Records provided:
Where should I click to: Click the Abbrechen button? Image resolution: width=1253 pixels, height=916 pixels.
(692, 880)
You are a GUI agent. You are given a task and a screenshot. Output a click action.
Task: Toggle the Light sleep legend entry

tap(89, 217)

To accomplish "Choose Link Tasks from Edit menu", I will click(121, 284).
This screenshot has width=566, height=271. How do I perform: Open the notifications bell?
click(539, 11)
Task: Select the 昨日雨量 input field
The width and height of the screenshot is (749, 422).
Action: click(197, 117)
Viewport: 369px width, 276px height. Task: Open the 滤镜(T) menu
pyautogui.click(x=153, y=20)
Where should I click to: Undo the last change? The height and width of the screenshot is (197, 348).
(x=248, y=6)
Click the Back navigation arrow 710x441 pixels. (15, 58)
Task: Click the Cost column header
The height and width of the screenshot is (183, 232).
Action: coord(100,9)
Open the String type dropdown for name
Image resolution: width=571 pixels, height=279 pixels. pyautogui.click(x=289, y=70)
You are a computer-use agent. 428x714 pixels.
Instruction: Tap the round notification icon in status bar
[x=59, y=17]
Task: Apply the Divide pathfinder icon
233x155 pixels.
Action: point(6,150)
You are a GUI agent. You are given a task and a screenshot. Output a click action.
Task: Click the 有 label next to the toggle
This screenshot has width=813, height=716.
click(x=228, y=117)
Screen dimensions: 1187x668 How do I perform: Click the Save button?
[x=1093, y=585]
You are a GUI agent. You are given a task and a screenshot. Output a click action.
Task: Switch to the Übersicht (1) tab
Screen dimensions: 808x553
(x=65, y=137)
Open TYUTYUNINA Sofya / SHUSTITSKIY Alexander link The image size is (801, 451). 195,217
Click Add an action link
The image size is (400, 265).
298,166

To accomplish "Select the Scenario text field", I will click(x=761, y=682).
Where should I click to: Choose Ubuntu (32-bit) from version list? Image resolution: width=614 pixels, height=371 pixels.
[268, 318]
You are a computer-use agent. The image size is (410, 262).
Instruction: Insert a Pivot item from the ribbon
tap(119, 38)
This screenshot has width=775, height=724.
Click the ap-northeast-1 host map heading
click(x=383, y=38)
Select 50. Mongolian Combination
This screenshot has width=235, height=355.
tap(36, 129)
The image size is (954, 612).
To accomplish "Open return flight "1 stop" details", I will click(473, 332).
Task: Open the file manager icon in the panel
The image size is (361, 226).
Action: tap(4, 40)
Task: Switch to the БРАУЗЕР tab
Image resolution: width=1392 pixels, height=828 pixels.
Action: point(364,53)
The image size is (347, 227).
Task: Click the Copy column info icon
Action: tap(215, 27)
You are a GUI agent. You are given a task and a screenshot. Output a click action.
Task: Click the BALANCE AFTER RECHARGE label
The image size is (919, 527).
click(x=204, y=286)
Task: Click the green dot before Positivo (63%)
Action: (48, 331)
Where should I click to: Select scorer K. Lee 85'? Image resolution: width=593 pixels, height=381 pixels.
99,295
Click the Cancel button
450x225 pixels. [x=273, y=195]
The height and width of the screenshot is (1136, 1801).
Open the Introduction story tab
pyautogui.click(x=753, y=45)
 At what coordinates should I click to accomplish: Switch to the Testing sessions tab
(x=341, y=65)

Work order: Please transcribe the material above in full, keeping every character intact.

Answer to the problem:
Where should I click to: Click the Abbrechen button? Image resolution: width=1253 pixels, height=916 pixels.
(692, 880)
You are a GUI agent. You are given a task and a screenshot. Output a click action.
Task: Toggle the Light sleep legend entry

tap(89, 217)

To accomplish "Choose Link Tasks from Edit menu", I will click(121, 284).
This screenshot has width=566, height=271. How do I perform: Open the notifications bell?
click(539, 11)
Task: Select the 昨日雨量 input field
The width and height of the screenshot is (749, 422).
Action: click(197, 117)
Viewport: 369px width, 276px height. Task: Open the 滤镜(T) menu
pyautogui.click(x=153, y=20)
Where should I click to: Undo the last change? The height and width of the screenshot is (197, 348).
(x=248, y=6)
Click the Back navigation arrow 710x441 pixels. (15, 58)
Task: Click the Cost column header
The height and width of the screenshot is (183, 232).
Action: coord(100,9)
Open the String type dropdown for name
Image resolution: width=571 pixels, height=279 pixels. pyautogui.click(x=289, y=70)
You are a computer-use agent. 428x714 pixels.
Instruction: Tap the round notification icon in status bar
[x=59, y=17]
Task: Apply the Divide pathfinder icon
233x155 pixels.
Action: point(6,150)
You are a GUI agent. You are given a task and a screenshot. Output a click action.
Task: Click the 有 label next to the toggle
This screenshot has width=813, height=716.
click(x=228, y=117)
Screen dimensions: 1187x668 How do I perform: Click the Save button?
[x=1093, y=585]
You are a GUI agent. You are given a task and a screenshot. Output a click action.
Task: Switch to the Übersicht (1) tab
Screen dimensions: 808x553
(x=65, y=137)
Open TYUTYUNINA Sofya / SHUSTITSKIY Alexander link The image size is (801, 451). 195,217
Click Add an action link
The image size is (400, 265).
298,166

To accomplish "Select the Scenario text field", I will click(x=761, y=682).
Where should I click to: Choose Ubuntu (32-bit) from version list? Image resolution: width=614 pixels, height=371 pixels.
[268, 318]
You are a computer-use agent. The image size is (410, 262).
Instruction: Insert a Pivot item from the ribbon
tap(119, 38)
This screenshot has width=775, height=724.
Click the ap-northeast-1 host map heading
click(x=383, y=38)
Select 50. Mongolian Combination
This screenshot has width=235, height=355.
tap(36, 129)
The image size is (954, 612).
To accomplish "Open return flight "1 stop" details", I will click(473, 332).
Task: Open the file manager icon in the panel
The image size is (361, 226).
Action: tap(4, 40)
Task: Switch to the БРАУЗЕР tab
Image resolution: width=1392 pixels, height=828 pixels.
Action: point(364,53)
The image size is (347, 227).
Task: Click the Copy column info icon
Action: tap(215, 27)
You are a GUI agent. You are given a task and a screenshot. Output a click action.
Task: Click the BALANCE AFTER RECHARGE label
The image size is (919, 527).
click(x=204, y=286)
Task: Click the green dot before Positivo (63%)
Action: (48, 331)
Where should I click to: Select scorer K. Lee 85'? Image resolution: width=593 pixels, height=381 pixels.
99,295
Click the Cancel button
450x225 pixels. [x=273, y=195]
The height and width of the screenshot is (1136, 1801).
Open the Introduction story tab
pyautogui.click(x=753, y=45)
 At what coordinates should I click to accomplish: Switch to the Testing sessions tab
(x=341, y=65)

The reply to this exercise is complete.